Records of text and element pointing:
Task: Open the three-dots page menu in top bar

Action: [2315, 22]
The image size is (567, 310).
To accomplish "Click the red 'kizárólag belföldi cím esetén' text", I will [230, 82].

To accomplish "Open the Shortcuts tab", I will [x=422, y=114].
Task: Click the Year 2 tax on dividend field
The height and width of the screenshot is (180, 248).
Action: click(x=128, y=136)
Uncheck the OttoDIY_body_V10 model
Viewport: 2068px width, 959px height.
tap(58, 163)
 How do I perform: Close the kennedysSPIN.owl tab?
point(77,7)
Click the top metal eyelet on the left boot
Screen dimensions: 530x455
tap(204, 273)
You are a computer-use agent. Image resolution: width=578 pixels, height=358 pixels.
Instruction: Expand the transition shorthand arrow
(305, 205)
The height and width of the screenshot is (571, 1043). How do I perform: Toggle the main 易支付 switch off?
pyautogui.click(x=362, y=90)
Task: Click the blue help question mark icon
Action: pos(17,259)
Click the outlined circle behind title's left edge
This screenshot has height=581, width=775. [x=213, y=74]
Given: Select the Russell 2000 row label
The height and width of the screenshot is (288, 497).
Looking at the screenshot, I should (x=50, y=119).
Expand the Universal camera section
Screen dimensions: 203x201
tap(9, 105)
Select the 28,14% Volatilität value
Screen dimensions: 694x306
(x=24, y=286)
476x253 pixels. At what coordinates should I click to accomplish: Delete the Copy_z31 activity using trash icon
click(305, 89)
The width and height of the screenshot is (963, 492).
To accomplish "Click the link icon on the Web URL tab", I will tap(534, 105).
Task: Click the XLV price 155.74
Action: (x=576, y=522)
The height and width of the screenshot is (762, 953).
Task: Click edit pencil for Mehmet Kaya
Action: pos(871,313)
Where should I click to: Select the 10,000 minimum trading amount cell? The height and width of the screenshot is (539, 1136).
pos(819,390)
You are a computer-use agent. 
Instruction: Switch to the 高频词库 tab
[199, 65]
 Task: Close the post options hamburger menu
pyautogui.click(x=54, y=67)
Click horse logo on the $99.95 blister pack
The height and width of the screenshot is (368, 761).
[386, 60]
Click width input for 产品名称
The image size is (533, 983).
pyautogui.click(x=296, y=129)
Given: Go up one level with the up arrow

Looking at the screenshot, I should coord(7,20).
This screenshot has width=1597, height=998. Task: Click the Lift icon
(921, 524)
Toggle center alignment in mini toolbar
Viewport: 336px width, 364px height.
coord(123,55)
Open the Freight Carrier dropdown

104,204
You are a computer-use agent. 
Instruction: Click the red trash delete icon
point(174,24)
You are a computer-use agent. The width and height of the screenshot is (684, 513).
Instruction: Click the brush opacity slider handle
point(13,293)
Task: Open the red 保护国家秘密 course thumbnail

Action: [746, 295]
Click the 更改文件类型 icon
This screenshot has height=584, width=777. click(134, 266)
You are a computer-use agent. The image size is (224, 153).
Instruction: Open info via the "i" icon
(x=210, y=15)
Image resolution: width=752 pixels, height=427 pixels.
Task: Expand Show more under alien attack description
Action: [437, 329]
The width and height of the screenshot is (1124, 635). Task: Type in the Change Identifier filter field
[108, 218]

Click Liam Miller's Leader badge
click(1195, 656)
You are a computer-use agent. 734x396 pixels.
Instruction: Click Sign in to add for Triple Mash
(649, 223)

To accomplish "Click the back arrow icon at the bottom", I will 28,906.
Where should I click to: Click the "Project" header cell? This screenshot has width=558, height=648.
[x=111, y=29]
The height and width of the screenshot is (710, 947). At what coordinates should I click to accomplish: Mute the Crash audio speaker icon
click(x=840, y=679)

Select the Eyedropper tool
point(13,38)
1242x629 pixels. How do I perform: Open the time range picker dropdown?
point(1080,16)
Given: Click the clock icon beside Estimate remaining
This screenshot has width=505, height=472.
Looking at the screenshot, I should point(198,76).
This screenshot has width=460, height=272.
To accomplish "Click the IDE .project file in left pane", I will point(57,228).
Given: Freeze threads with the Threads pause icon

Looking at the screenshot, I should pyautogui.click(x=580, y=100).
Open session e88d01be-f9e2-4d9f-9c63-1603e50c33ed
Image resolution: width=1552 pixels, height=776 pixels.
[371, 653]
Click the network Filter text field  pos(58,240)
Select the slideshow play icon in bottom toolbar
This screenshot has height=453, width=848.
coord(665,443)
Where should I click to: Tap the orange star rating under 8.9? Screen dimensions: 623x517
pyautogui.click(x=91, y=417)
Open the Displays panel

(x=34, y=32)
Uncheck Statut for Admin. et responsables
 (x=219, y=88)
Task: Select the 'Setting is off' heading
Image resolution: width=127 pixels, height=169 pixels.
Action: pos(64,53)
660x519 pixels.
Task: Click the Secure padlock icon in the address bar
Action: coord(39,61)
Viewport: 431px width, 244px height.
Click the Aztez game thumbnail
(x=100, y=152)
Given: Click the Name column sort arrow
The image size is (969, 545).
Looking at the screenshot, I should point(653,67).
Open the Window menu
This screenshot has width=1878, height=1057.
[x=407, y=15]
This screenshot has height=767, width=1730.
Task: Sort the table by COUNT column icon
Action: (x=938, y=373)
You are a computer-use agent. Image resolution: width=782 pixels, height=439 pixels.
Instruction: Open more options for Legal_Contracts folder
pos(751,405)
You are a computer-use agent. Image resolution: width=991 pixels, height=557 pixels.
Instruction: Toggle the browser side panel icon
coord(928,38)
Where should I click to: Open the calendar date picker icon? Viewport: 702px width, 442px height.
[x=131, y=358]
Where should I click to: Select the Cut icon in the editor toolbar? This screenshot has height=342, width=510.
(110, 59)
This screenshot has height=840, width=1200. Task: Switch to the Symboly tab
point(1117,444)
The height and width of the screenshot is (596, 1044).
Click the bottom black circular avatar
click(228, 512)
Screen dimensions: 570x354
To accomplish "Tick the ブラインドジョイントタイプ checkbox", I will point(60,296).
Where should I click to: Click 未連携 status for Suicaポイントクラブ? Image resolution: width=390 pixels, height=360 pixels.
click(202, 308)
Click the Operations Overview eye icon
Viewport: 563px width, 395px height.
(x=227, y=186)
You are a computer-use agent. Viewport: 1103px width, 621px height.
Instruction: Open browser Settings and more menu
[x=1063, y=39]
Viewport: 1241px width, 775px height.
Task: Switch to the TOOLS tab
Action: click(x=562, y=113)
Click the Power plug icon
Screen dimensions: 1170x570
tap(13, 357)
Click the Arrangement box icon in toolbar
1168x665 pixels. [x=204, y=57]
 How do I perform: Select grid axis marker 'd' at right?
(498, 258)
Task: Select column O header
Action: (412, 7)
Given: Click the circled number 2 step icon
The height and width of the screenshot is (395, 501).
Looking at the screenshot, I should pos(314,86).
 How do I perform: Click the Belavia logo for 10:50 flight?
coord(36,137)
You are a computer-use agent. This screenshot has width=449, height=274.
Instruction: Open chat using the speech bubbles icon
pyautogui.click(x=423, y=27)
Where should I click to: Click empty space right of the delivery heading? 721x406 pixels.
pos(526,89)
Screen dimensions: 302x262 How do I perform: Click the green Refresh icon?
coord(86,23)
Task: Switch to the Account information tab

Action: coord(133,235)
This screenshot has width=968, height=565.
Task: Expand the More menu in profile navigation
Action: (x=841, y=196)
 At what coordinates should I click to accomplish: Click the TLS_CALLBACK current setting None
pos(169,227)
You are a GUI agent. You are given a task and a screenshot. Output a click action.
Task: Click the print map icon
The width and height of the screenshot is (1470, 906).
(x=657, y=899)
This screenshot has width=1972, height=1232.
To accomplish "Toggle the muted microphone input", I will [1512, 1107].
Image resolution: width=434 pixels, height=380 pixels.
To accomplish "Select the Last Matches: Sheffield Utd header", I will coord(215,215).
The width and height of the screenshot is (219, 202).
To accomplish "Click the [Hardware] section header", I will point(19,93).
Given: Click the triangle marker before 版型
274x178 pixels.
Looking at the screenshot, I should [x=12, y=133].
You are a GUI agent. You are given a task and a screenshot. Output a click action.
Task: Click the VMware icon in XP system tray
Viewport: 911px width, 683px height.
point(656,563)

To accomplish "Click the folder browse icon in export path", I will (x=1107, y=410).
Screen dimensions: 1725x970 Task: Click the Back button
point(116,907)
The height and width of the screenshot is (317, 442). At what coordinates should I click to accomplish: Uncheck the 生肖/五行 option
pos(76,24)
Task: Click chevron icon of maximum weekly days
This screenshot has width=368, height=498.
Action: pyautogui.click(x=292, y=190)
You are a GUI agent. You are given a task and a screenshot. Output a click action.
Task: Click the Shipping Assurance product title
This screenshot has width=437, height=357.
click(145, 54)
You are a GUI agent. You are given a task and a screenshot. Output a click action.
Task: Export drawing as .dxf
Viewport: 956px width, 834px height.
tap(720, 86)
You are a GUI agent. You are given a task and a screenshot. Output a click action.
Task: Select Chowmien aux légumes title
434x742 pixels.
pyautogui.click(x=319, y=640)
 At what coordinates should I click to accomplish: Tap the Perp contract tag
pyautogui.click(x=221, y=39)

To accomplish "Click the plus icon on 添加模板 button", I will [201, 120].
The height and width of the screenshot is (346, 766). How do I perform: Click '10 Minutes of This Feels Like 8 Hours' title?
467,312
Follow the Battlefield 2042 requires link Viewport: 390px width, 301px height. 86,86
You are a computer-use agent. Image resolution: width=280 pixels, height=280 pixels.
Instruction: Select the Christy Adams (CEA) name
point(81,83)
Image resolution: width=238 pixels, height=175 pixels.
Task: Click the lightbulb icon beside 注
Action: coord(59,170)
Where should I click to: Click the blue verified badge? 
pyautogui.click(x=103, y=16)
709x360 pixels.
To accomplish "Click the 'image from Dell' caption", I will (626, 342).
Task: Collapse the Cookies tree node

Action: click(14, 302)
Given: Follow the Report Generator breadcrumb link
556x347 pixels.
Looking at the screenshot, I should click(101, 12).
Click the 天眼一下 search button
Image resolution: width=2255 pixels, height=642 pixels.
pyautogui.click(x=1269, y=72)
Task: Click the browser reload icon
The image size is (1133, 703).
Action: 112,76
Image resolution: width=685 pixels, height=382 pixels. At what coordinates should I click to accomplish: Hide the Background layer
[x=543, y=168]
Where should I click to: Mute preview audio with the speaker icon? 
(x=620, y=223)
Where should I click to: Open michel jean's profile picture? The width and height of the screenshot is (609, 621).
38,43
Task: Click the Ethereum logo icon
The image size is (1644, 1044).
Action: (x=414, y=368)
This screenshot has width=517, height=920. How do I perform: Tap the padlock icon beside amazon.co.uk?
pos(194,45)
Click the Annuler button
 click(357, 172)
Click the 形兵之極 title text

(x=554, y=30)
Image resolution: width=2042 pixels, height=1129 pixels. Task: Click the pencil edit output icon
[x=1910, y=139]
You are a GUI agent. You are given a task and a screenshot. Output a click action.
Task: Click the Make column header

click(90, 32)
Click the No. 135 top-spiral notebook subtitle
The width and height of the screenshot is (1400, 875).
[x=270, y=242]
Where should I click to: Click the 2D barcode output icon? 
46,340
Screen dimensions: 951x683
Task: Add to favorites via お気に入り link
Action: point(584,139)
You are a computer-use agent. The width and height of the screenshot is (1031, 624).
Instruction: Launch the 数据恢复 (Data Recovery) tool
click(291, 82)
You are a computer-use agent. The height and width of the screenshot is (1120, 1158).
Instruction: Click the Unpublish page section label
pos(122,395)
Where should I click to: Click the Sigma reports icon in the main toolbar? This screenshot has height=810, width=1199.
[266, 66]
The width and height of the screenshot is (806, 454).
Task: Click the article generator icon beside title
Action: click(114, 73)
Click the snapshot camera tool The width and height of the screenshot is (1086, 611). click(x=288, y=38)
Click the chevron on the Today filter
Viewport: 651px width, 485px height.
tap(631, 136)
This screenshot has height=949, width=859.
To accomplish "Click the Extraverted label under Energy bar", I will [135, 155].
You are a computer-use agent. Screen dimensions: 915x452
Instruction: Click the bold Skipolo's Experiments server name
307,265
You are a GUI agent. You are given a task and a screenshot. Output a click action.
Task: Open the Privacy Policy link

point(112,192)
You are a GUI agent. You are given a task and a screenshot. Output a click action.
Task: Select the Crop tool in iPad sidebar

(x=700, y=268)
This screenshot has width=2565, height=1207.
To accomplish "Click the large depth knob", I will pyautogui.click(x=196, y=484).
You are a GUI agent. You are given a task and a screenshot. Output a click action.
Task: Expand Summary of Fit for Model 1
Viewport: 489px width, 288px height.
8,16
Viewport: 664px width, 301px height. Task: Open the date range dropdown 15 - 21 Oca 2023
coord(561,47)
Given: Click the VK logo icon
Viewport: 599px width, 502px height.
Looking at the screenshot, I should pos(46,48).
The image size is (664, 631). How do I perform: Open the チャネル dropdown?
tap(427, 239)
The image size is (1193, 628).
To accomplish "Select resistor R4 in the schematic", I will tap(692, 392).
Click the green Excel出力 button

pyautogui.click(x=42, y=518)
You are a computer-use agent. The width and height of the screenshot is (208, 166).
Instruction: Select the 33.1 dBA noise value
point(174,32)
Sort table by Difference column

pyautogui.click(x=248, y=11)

_Written exercise_: Copy out the records again word for word, starting at the line that contains "You are a computer-use agent. 734x396 pixels." and ending with the line that contains "[x=111, y=29]", with both of those lines included.

_Reply_:
You are a computer-use agent. 734x396 pixels.
Instruction: Click Sign in to add for Triple Mash
(649, 223)

To accomplish "Click the back arrow icon at the bottom", I will 28,906.
Where should I click to: Click the "Project" header cell? This screenshot has width=558, height=648.
[x=111, y=29]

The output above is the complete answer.